• Task
Beneath this instruction is a listing. Transcribe from it only the stretch from the line with "Our Company (111, 1169)" through the line with "Как обойти балку", both end lines included, exactly as written.

• Provided data

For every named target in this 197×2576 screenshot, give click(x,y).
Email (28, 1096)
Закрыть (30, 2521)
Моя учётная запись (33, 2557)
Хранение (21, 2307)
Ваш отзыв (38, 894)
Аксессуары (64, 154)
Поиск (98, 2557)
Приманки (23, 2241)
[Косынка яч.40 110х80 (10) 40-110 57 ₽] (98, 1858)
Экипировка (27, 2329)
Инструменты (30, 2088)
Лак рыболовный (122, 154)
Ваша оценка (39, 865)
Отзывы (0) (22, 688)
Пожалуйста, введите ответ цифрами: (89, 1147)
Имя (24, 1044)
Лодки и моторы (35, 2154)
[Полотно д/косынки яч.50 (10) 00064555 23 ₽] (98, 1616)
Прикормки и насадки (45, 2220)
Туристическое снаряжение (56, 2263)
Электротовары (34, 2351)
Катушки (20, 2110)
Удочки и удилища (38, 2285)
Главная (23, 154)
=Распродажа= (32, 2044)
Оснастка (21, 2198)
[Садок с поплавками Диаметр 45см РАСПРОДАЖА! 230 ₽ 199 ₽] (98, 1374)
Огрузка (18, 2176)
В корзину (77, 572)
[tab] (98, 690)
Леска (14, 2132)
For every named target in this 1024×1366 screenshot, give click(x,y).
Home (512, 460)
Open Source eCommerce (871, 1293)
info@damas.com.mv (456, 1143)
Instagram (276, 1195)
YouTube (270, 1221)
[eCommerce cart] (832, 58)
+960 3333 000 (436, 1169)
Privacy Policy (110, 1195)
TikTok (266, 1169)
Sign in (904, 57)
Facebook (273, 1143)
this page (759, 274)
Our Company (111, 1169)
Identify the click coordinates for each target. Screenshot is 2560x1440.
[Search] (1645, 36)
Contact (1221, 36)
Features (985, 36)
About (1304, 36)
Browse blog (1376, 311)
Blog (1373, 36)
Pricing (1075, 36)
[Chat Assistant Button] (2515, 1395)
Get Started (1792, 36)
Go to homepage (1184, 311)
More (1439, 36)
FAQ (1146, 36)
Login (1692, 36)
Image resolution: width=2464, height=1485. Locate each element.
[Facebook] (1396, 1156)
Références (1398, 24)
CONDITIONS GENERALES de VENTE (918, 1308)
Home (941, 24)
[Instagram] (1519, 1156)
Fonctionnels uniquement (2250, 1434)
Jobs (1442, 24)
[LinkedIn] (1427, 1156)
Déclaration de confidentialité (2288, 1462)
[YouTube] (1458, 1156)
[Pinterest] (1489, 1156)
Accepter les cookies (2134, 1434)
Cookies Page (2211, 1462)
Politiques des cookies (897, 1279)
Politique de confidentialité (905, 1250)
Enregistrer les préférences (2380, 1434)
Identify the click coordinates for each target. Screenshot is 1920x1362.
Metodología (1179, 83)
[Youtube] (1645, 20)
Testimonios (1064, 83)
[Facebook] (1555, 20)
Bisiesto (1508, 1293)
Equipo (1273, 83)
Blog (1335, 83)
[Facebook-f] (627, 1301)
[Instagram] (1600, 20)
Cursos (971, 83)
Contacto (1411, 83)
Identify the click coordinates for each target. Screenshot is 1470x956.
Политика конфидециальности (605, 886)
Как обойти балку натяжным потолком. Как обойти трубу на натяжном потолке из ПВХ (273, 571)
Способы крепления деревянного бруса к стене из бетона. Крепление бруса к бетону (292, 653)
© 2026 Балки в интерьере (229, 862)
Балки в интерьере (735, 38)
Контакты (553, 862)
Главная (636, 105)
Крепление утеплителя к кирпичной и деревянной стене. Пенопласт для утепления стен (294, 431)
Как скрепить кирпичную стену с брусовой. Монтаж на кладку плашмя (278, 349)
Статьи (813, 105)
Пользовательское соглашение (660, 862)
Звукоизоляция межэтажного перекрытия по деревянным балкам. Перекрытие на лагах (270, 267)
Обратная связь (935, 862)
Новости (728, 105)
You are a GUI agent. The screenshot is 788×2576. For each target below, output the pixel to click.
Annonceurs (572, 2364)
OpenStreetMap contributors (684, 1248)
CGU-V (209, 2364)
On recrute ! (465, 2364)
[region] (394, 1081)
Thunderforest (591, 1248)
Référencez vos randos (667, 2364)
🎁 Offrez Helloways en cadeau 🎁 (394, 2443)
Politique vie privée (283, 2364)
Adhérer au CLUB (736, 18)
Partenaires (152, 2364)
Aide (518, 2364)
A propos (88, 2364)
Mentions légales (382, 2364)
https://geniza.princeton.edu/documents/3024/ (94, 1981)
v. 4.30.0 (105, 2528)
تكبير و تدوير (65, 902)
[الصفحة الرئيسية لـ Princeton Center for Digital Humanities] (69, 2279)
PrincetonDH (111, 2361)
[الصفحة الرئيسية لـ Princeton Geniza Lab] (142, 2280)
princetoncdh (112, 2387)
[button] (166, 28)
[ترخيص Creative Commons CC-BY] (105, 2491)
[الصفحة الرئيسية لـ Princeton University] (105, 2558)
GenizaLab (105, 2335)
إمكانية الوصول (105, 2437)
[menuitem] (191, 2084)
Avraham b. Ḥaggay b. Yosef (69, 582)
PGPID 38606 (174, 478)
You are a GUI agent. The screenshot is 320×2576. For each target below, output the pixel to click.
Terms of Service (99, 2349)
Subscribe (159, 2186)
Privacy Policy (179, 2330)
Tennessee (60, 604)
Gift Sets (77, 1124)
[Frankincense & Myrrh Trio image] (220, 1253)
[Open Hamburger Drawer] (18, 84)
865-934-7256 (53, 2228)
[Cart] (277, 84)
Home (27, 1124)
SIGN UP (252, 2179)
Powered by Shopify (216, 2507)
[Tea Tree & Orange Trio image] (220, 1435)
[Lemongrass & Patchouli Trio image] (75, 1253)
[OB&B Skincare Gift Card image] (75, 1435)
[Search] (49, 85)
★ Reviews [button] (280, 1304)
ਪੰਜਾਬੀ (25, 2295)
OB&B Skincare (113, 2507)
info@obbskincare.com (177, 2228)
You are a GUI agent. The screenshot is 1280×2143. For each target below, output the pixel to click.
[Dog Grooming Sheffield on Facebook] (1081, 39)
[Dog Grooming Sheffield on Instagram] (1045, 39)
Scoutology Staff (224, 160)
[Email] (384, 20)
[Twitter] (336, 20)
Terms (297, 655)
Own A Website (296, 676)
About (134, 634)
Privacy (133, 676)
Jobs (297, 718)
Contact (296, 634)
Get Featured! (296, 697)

• Solution for this task
Our Company (111, 1169)
Identify the click coordinates for each target. Screenshot is 2560x1440.
[Search] (1645, 36)
Contact (1221, 36)
Features (985, 36)
About (1304, 36)
Browse blog (1376, 311)
Blog (1373, 36)
Pricing (1075, 36)
[Chat Assistant Button] (2515, 1395)
Get Started (1792, 36)
Go to homepage (1184, 311)
More (1439, 36)
FAQ (1146, 36)
Login (1692, 36)
Image resolution: width=2464, height=1485. Locate each element.
[Facebook] (1396, 1156)
Références (1398, 24)
CONDITIONS GENERALES de VENTE (918, 1308)
Home (941, 24)
[Instagram] (1519, 1156)
Fonctionnels uniquement (2250, 1434)
Jobs (1442, 24)
[LinkedIn] (1427, 1156)
Déclaration de confidentialité (2288, 1462)
[YouTube] (1458, 1156)
[Pinterest] (1489, 1156)
Accepter les cookies (2134, 1434)
Cookies Page (2211, 1462)
Politiques des cookies (897, 1279)
Politique de confidentialité (905, 1250)
Enregistrer les préférences (2380, 1434)
Identify the click coordinates for each target. Screenshot is 1920x1362.
Metodología (1179, 83)
[Youtube] (1645, 20)
Testimonios (1064, 83)
[Facebook] (1555, 20)
Bisiesto (1508, 1293)
Equipo (1273, 83)
Blog (1335, 83)
[Facebook-f] (627, 1301)
[Instagram] (1600, 20)
Cursos (971, 83)
Contacto (1411, 83)
Identify the click coordinates for each target. Screenshot is 1470x956.
Политика конфидециальности (605, 886)
Как обойти балку натяжным потолком. Как обойти трубу на натяжном потолке из ПВХ (273, 571)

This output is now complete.